I just got back from a week off where I had the chance to travel to new places and see new things, vacating much of the routines I normally inhabit.
The insight and clarity that can come from time off can be so enjoyable, stepping back from the drumbeat of everyday life and trying on new perspectives on what we do and why we do it.
I love the feeling, new ideas, the hope in new possibilities; little flashes of insight lighting up my attention like lightning bugs.
I also mistrust the feeling of insight. The idea that I can simply learn something new and that it can change everything.
But hoo boy is it an intoxicating idea.
It’s certainly the driving force behind my desire to read as much as possible. And in fact there’s an odd sort of paradox here: insight is required for change, but change requires more than insight.
In an article I can’t quite stop thinking about from my reading on midlife crises, Carlo Strenger and Arie Ruttenberg describe this idea as “the myth of magical transformation”:
One problem is that this myth of magical transformation [through vision and willpower] conflicts with science. Our brains are composed of billions of neurons connected to one another through myriad pathways. Changing basic patterns of thought, feeling, and action requires that billions of new connections be formed. Such a process must be fed by constant experiential input and is therefore inevitably gradual. Our brains are organic structures, not computers onto which new programs can simply be downloaded. We accept that face when it comes to sensorimotor skills like playing squash but tend to forget it when it comes to engrained psychological patterns, which are no less complex.

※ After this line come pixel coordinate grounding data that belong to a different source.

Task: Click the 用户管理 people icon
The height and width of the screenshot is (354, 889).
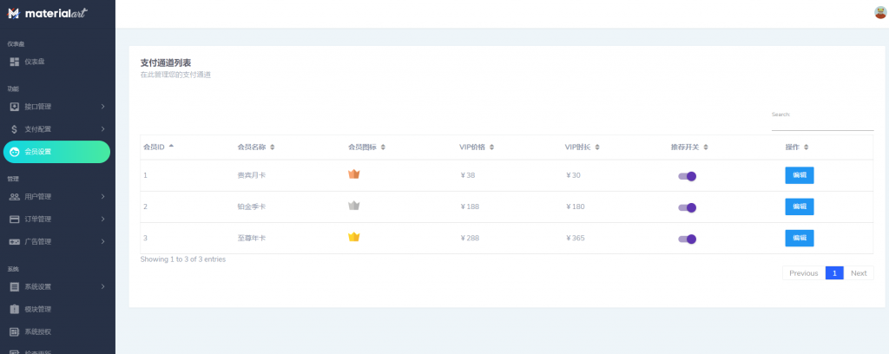Action: (x=15, y=197)
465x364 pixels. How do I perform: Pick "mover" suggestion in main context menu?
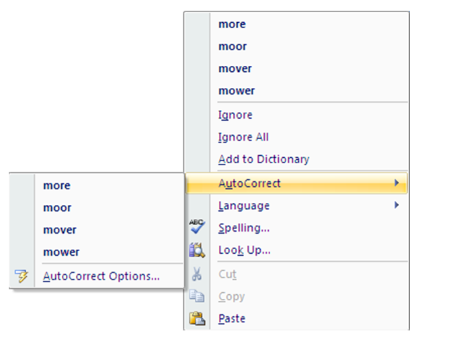[235, 69]
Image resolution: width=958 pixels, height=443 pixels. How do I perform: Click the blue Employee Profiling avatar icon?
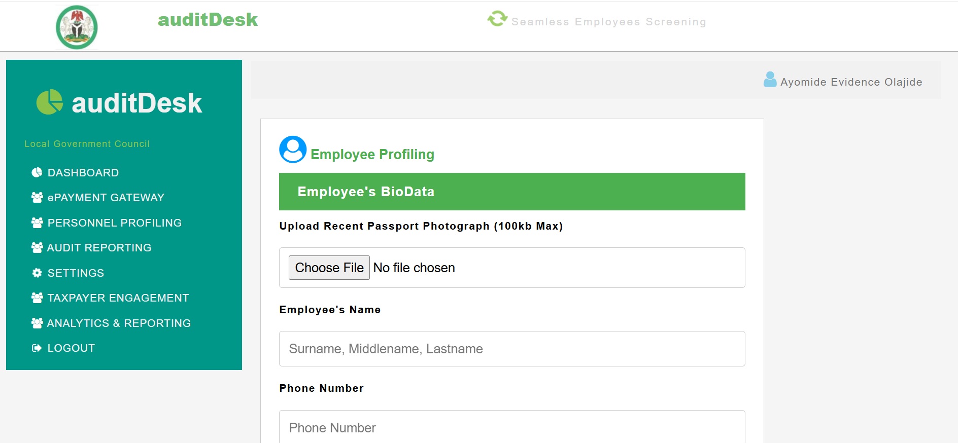[293, 149]
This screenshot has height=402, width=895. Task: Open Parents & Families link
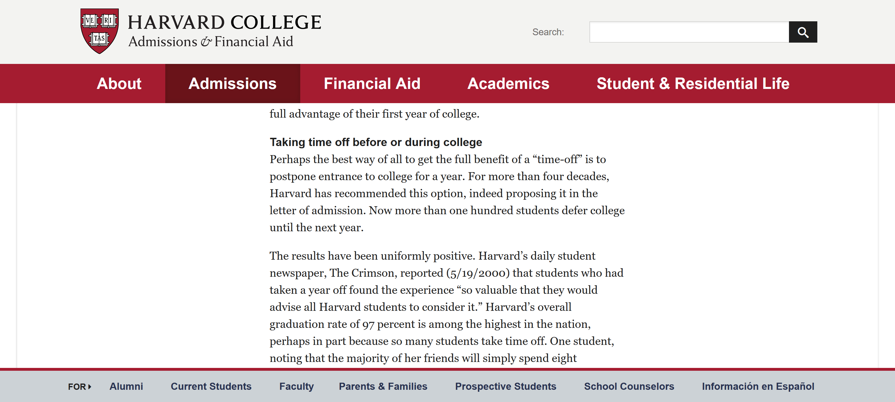[x=383, y=386]
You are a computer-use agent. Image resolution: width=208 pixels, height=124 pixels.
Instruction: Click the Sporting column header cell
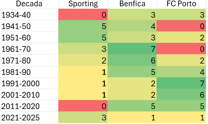pyautogui.click(x=83, y=4)
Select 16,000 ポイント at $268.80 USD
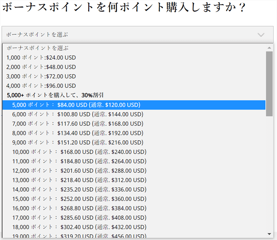The height and width of the screenshot is (240, 277). [x=79, y=208]
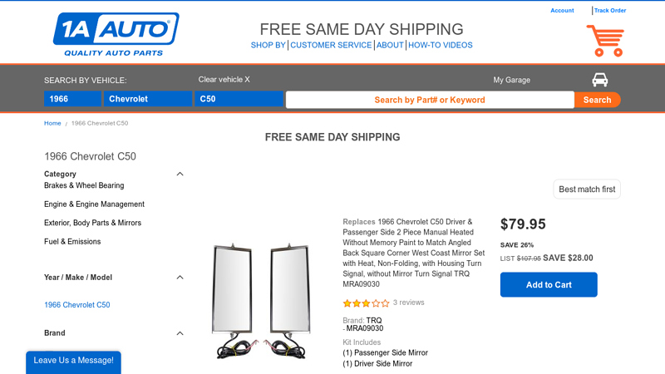
Task: Open the C50 model selector
Action: point(239,99)
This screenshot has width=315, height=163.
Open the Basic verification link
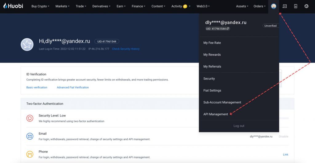(37, 88)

Insight feels good, it makes change feel possible, sometimes inevitable, but change itself often feels bad. Sometimes uncomfortable, sometimes downright painful. We are all creatures of habit and changing engrained habits - thoughts, feelings, and ways of behaving - is hard.
I like the reminder that the brain is organic - 60% fat in fact - part of what Mary Oliver called “the soft animal of your body.” It’s a reminder that change requires intention, but that it also requires energy, persistence, and patience.
How do you reconcile your desire for transformation with the soft animal of your body?